Ketika sudah saling memahami dan menerima satu sama lain, maka ada hal-hal selanjutnya yang harus diperkuat yakni kedekatan, hubungan dan interkasi kita kepada Allah subhanahu wata’ala. Sehingga masing-masing personal, entah itu suami atau istri dan nanti hingga anak-anaknya benar-benar bisa berada pada satu titik, yang akan sering dipikirkan hanya satu yaitu Allah, yang paling dianggap penting itu Allah dan kebahagiaannya itu hanya saat mereka ingat dan dekat dengan Allah. Jika sudah pada titik ini, maka tidak ada masalah yang berarti kecuali ketika lupa dan jauh dari Allah.

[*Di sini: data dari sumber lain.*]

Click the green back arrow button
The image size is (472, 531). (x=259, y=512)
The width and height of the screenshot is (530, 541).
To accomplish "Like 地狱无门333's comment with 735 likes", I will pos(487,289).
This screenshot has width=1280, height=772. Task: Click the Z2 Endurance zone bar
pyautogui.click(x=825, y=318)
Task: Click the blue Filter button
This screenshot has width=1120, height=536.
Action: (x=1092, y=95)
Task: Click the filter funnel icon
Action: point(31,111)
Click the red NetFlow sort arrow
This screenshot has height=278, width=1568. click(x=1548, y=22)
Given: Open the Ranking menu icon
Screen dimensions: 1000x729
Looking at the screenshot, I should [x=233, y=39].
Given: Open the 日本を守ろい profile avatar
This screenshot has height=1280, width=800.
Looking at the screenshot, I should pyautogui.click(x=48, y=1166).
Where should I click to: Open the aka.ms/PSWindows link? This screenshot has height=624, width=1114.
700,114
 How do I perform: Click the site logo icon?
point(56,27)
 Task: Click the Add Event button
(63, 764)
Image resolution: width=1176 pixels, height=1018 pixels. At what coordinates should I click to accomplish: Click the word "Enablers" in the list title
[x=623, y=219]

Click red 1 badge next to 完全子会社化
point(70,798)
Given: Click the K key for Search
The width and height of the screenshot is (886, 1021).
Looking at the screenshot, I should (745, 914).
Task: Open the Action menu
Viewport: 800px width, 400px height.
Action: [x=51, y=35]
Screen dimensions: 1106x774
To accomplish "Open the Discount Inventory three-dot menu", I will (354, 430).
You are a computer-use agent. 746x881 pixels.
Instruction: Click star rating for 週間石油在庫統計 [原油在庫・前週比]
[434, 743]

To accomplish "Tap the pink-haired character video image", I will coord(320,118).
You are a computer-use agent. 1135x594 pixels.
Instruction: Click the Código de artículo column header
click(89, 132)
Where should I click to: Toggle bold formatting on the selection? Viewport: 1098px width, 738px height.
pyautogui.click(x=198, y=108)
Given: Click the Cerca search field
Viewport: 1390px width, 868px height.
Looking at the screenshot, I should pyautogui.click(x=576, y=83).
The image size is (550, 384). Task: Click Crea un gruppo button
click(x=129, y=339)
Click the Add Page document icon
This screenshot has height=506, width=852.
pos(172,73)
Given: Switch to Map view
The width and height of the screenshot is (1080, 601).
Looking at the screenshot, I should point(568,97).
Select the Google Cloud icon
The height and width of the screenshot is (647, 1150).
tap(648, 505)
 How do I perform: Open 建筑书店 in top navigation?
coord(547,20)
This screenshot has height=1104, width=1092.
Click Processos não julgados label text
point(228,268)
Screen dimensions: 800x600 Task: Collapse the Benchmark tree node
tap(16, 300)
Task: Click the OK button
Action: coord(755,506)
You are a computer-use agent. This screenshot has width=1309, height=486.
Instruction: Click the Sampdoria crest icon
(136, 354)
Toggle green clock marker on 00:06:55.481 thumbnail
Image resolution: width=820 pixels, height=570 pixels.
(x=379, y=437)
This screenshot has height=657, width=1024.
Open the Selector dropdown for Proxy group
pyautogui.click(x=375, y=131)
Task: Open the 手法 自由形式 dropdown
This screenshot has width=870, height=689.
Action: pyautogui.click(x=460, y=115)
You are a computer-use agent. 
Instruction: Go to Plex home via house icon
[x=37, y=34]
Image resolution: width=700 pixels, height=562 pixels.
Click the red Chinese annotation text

“Jika boleh saya bahasakan sendiri bahwa menikah itu sejatinya adalah meningkatkan dan melipatgandakan kebaikan, kompak bersama pasangan untuk mewariskan kebaikan itu sampai anak cucu dan keturunannya,” terang ustadz Yosi.  “Saya tutup dengan Surat At Tur ayat 21, Allah berfirman: “Dan orang-orang yang beriman, beserta anak cucu mereka yang mengikuti mereka dalam keimanan, Kami pertemukan mereka dengan anak cucu mereka (di dalam surga), dan Kami tidak mengurangi sedikit pun pahala amal (kebajikan) mereka. Setiap orang terikat dengan apa yang dikerjakannya.”